Data input for BIDS datasets

DataGrabber and SelectFiles are great if you are dealing with generic datasets with arbitrary organization. However, if you have decided to use Brain Imaging Data Structure (BIDS) to organize your data (or got your hands on a BIDS dataset) you can take advantage of a formal structure BIDS imposes. In this short tutorial, you will learn how to do this.

pybids - a Python API for working with BIDS datasets

pybids is a lightweight python API for querying BIDS folder structure for specific files and metadata. You can install it from PyPi:

pip install pybids

Please note it should be already installed in the tutorial Docker image.

The layout object and simple queries

To begin working with pybids we need to initialize a layout object. We will need it to do all of our queries


In [ ]:
from bids.layout import BIDSLayout
layout = BIDSLayout("/data/ds000114/")

In [ ]:
!tree -L 4 /data/ds000114/

Let's figure out what are the subject labels in this dataset


In [ ]:
layout.get_subjects()

What datatypes are included in this dataset?


In [ ]:
layout.get_datatypes()

Which different data suffixes are included in this dataset?


In [ ]:
layout.get_suffixes(datatype='func')

What are the different tasks included in this dataset?


In [ ]:
layout.get_tasks()

We can also ask for all of the data for a particular subject and one datatype.


In [ ]:
layout.get(subject='01', datatype="anat", session="test")

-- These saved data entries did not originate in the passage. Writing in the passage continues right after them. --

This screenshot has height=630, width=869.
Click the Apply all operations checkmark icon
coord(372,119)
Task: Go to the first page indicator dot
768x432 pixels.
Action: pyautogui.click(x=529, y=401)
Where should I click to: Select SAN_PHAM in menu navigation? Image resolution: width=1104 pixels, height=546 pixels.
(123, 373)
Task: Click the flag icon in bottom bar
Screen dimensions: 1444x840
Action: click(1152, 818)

We can also ask for a specific subset of data. Note that we are using extension filter to get just the imaging data (BIDS allows both .nii and .nii.gz so we need to include both).


In [ ]:
layout.get(subject='01', suffix='bold', extensions=['nii', 'nii.gz'])

You probably noticed that this method does not only return the file paths, but objects with relevant query fields. We can easily extract just the file paths.


In [ ]:
layout.get(subject='01', suffix='bold', extensions=['nii', 'nii.gz'], return_type='file')

Exercise 1:

List all files for the "linebisection" task for subject 02.


In [ ]:
#write your solution here

In [ ]:
from bids.layout import BIDSLayout
layout = BIDSLayout("/data/ds000114/")

layout.get(subject='02', return_type='file', task="linebisection")

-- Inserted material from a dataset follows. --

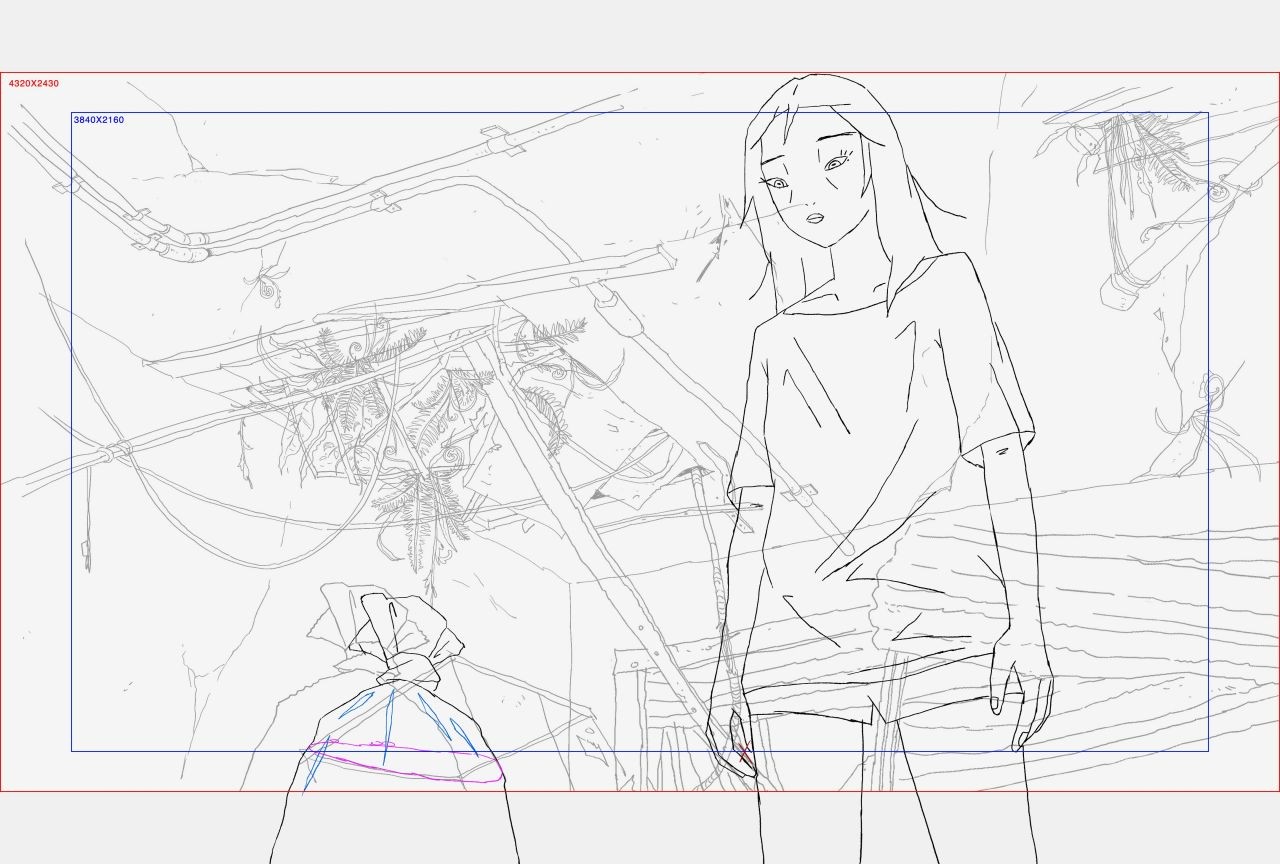Click the hanging curled sprout below the pipes
Image resolution: width=1280 pixels, height=864 pixels.
coord(267,284)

BIDSDataGrabber: Including pybids in your nipype workflow

This is great, but what we really want is to include this into our nipype workflows. To do this, we can import BIDSDataGrabber, which provides an Interface for BIDSLayout.get


In [ ]:
from nipype.interfaces.io import BIDSDataGrabber
from nipype.pipeline import Node, MapNode, Workflow
from nipype.interfaces.utility import Function

bg = Node(BIDSDataGrabber(), name='bids-grabber')
bg.inputs.base_dir = '/data/ds000114'

You can define static filters, that will apply to all queries, by modifying the appropriate input


In [ ]:
bg.inputs.subject = '01'
res = bg.run()
res.outputs

Note that by default BIDSDataGrabber will fetch nifti files matching datatype func and anat, and output them as two output fields.

To define custom fields, simply define the arguments to pass to BIDSLayout.get as dictionary, like so:


In [ ]:
bg.inputs.output_query = {'bolds': dict(suffix='bold')}
res = bg.run()
res.outputs

This results in a single output field bold, which returns all files with suffix:bold for subject:"01"

Now, lets put it in a workflow. We are not going to analyze any data, but for demonstration purposes, we will add a couple of nodes that pretend to analyze their inputs


In [ ]:
def printMe(paths):
    print("\n\nanalyzing " + str(paths) + "\n\n")
    
analyzeBOLD = Node(Function(function=printMe, input_names=["paths"],
                            output_names=[]), name="analyzeBOLD")

In [ ]:
wf = Workflow(name="bids_demo")
wf.connect(bg, "bolds", analyzeBOLD, "paths")
wf.run()

Exercise 2:

Modify the BIDSDataGrabber and the workflow to collect T1ws images for subject 10.


In [ ]:
# write your solution here

In [ ]:
from nipype.pipeline import Node, MapNode, Workflow
from nipype.interfaces.io import BIDSDataGrabber

ex2_BIDSDataGrabber = BIDSDataGrabber()
ex2_BIDSDataGrabber.inputs.base_dir = '/data/ds000114'
ex2_BIDSDataGrabber.inputs.subject = '10'
ex2_BIDSDataGrabber.inputs.output_query = {'T1w': dict(datatype='anat')}

ex2_res = ex2_BIDSDataGrabber.run()
ex2_res.outputs

Iterating over subject labels

In the previous example, we demonstrated how to use pybids to "analyze" one subject. How can we scale it for all subjects? Easy - using iterables (more in Iteration/Iterables).


In [ ]:
bg_all = Node(BIDSDataGrabber(), name='bids-grabber')
bg_all.inputs.base_dir = '/data/ds000114'
bg_all.inputs.output_query = {'bolds': dict(suffix='bold')}
bg_all.iterables = ('subject', layout.get_subjects()[:2])
wf = Workflow(name="bids_demo")
wf.connect(bg_all, "bolds", analyzeBOLD, "paths")
wf.run()

Accessing additional metadata

Querying different files is nice, but sometimes you want to access more metadata. For example RepetitionTime. pybids can help with that as well


In [ ]:
layout.get_metadata('/data/ds000114/sub-01/ses-test/func/sub-01_ses-test_task-fingerfootlips_bold.nii.gz')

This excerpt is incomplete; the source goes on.